MITB Banner

Hands-On Guide To Implement Batch Normalization in Deep Learning Models

Through this article, we will discuss how the batch normalization helps in building an efficient model.  Batch normalization is a feature that we add between the layers of the neural network and it continuously takes the output from the previous layer and normalizes it before sending it to the next layer. This has the effect of stabilizing the neural network. Batch normalization is also used to maintain the distribution of the data.
Share
Batch Normalization in Deep Learning

Batch normalization is one of the important features we add to our model helps as a Regularizer, normalizing the inputs, in the backpropagation process, and can be adapted to most of the models to converge better. Here, in this article, we are going to discuss the batch normalization technique in detail. We will see the effectiveness of using batch normalization by comparing two models – one without batch normalization and other with batch normalization – in the task of image classification.

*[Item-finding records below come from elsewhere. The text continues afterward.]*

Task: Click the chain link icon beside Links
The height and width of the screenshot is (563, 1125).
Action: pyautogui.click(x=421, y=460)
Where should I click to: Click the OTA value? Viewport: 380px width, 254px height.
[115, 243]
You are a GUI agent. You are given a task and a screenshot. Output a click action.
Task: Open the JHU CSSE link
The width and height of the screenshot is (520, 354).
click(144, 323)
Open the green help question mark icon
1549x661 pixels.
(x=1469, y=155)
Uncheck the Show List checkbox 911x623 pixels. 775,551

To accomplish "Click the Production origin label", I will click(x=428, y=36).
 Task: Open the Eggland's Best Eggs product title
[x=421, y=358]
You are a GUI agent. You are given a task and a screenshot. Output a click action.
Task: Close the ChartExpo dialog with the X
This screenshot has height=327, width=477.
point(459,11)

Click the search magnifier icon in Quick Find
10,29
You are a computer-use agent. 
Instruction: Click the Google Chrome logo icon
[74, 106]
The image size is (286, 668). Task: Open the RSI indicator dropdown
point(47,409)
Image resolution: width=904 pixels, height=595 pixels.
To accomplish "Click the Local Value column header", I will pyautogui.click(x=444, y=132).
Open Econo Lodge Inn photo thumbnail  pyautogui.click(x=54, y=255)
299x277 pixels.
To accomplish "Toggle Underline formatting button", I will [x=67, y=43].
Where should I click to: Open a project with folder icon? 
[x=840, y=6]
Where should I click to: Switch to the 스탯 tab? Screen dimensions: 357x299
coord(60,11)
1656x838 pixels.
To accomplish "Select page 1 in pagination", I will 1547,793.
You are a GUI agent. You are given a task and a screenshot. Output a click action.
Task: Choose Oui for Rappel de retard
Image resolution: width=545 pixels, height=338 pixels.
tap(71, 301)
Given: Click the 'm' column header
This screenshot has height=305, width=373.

Topics we cover in this article

  • How Does Batch Normalization work
  • Use of Batch Normalization
  • Defining a Training a Model without Batch Normalization
  • Defining a Training a Model with Batch Normalization

How Does Batch Normalization work?

Through this article, we will discuss how the batch normalization helps in building an efficient model.  Batch normalization is a feature that we add between the layers of the neural network and it continuously takes the output from the previous layer and normalizes it before sending it to the next layer. This has the effect of stabilizing the neural network. Batch normalization is also used to maintain the distribution of the data.



The problem we have in neural networks is the internal covariate shift. When we are training our neural network, the distribution of data changes and the model trains slower. This problem is framed as an internal covariate shift. To maintain the similar distribution of data we use batch normalization by normalizing the outputs using mean=0, standard dev=1 (μ=0,σ=1). By using this technique, the model is trained faster and it also increases the accuracy of the model compared to a model that does not use the batch normalization.

When to use Batch Normalization?

We can use Batch Normalization in Convolution Neural Networks, Recurrent Neural Networks, and Artificial Neural Networks. In practical coding, we add Batch Normalization after the activation function of the output layer or before the activation function of the input layer. Mostly researchers found good results in implementing Batch Normalization after the activation layer.

By using Batch Normalization we can set the learning rates high which speeds up the Training process. Due to the flexibility of mean and variance for every mini-batch, it provides better learning and increases the accuracy of the model.

Batch Normalization is also a regularization technique, but that doesn’t fully work like l1, l2, dropout regularizations but by adding Batch Normalization we reduce the internal covariate shift and instability in distributions of layer activations in Deeper networks can reduce the effect of overfitting and works well with generalization data. So we can use Batch Normalization as a Regularization technique.

Implementation of Batch Normalization in Keras

In Batch Normalization we have default parameters, here we can change the values for each parameter and we can give our customized parameters.

keras.layers.BatchNormalization(axis=-1, momentum=0.99, epsilon=0.001, center=True, scale=True, beta_initializer='zeros', gamma_initializer='ones', moving_mean_initializer='zeros', moving_variance_initializer='ones', beta_regularizer=None, gamma_regularizer=None, beta_constraint=None, gamma_constraint=None)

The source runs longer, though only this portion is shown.